**Metin bölümü**
-=-=-=-=-
“Sanat, güzelliğin ifadesidir.” Atatürk
Ankara Kalesi yakınındayız. Ankara’nın tarihi dokusunu yansıtan eski bir yerleşim yerinde.
Yaz günlerinin habercisi bir gün yaşıyoruz. Pırıl pırıl parlayan güneş içimizi ısıtıyor...
Amaaaa siyasetin tozlu, boz bulanık bulutlarının gökyüzünü sardığı, yüreğimizin yandığı günlerden birindeyiz! Kirlenmiş siyasetin sarmalında üzgün, yaşama tutunmaya çalışıyoruz. Bir umut arıyoruz! Kentimizde ve ülkemizdeki kara bulutların arasından doğacak bir güneş bekliyoruz. Özlediğimiz güzel günlerin güneşini...
Sanatta arayacağız güneşi bugün.
Toplumsal, kişisel, unutmak istediğimiz her ne varsa ruhumuzu örseleyen… Ayrılıklar, acılar, kavgalar, kırgınlıklar, kirlenmişlikler…Yüreğimizde çöreklenenlerden uzaklaşmak için… Sanata sığınacak, ruhumuzu onaran kollarında mutlanmak için sanat güneşinin ardından yolculuğa çıkacağız.
Sanat da bu değil midir? Büyük sanatçı veriyor yanıtı:
“Yaşam, kimi zaman ruhunuzu yorar ve ezer. Bu durumlarda sanat ruhunuzu güçlendirir.” Stella Adler
Resim sanatının renklerinde gezinecek, ruhumuzu güçlendireceğiz! Dünyamızı sanatla güzelleştireceğiz...
Tarihi bir konakta açılan resim sergisine gideceğiz birlikte.
“Biz” Olmadan Asla!
Ne de güzeldir “biz” olmak değil mi? Eşinizle, sevdiğinizle, arkadaşınızla birbirinizi düşünmek, bir olmak, biz olmak, “Biz” olmadan asla!” diyebilmek…
“Biz” olup birbirinizi eleştirebilmek ise ayrı bir güzelliktir. Sanatçıysanız, yaratıyorsanız olmazsa olmazınızdır eleştirmek ve eleştirilmek. Eleştiriyi sevgiyle yoğurabilmenin içtenliğini yakalayabilmek... O güzelliği başarabilmek…
Eleştiriyi “biz” kalarak, sevgiyle hoş görebilenlerden söz ediyorum. “Var mı böyle sanatçı? Kimlerden söz ediyorsunuz!” der gibisiniz? Olmaz olur mu?
“BİZ” olabilmiş sanatçı bir çift Muhteber - Yusuf Demirtaş.
-=-=-=-=-
**Gösterilen veriler**
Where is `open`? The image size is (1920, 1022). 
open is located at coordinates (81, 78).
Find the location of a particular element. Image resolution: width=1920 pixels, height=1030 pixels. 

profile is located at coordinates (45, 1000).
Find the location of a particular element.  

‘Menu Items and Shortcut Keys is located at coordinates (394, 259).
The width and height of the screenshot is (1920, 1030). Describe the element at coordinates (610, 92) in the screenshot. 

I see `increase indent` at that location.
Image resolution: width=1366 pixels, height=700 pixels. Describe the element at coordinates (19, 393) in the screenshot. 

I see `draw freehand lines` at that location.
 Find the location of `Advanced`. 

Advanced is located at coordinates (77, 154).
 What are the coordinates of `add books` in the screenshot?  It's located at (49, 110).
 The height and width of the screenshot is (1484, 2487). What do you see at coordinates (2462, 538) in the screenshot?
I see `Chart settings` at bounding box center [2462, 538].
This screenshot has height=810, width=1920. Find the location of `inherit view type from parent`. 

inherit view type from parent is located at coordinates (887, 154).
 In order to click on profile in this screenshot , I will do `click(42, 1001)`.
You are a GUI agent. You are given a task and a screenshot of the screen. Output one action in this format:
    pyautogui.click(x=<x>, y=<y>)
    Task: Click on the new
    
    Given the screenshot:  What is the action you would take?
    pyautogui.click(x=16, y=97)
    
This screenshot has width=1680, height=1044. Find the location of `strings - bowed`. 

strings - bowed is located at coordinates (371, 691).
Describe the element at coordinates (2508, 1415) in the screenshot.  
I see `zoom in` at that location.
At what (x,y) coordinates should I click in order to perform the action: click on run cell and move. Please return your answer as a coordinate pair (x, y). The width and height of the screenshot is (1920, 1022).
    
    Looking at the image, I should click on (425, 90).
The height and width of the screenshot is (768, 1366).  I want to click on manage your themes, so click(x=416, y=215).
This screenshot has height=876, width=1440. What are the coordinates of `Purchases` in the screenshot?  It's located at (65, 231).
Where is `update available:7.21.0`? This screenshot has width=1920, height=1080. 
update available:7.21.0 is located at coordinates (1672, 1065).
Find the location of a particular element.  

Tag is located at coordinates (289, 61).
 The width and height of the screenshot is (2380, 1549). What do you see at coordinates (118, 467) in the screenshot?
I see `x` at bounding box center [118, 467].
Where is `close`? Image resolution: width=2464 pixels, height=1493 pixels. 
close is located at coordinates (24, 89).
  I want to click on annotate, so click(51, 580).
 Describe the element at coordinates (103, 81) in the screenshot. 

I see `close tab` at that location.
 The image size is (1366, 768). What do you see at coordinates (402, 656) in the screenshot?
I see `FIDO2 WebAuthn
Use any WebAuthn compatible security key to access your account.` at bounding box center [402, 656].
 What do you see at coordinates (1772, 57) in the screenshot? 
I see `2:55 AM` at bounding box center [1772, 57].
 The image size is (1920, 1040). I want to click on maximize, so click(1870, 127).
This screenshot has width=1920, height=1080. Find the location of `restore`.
-=-=-=-=-
**Görevleriniz**
(1) Aşağıdaki (a), (b) ve (c) ifadelerinin sanat yazısıyla uyuşup uyuşmadığını evet ya da hayır ile belirtin ve her biri için karara götüren sözleri yazıdan aynen alıntılayın. (a) Yazıda Ankara Kalesi'nin yakınında bulunulduğu söylenir. (b) Gidilecek resim sergisi bir müzede açılmıştır. (c) Yazıya göre sanatçı için eleştirmek ve eleştirilmek vazgeçilmezdir.
(2) Sanat yazısından, "Amaaaa siyasetin tozlu, boz" sözlerinin geçtiği yerden başlayıp "güzel günlerin güneşini..." sözlerinden sonra sona eren kısmı harfi harfine yazıya geçirin.

**Görevlerin çözümleri**
(1)
(a) Evet: "Ankara Kalesi yakınındayız."
(b) Hayır: "Tarihi bir konakta açılan resim sergisine gideceğiz birlikte."
(c) Evet: "Sanatçıysanız, yaratıyorsanız olmazsa olmazınızdır eleştirmek ve eleştirilmek."

(2)
Amaaaa siyasetin tozlu, boz bulanık bulutlarının gökyüzünü sardığı, yüreğimizin yandığı günlerden birindeyiz! Kirlenmiş siyasetin sarmalında üzgün, yaşama tutunmaya çalışıyoruz. Bir umut arıyoruz! Kentimizde ve ülkemizdeki kara bulutların arasından doğacak bir güneş bekliyoruz. Özlediğimiz güzel günlerin güneşini...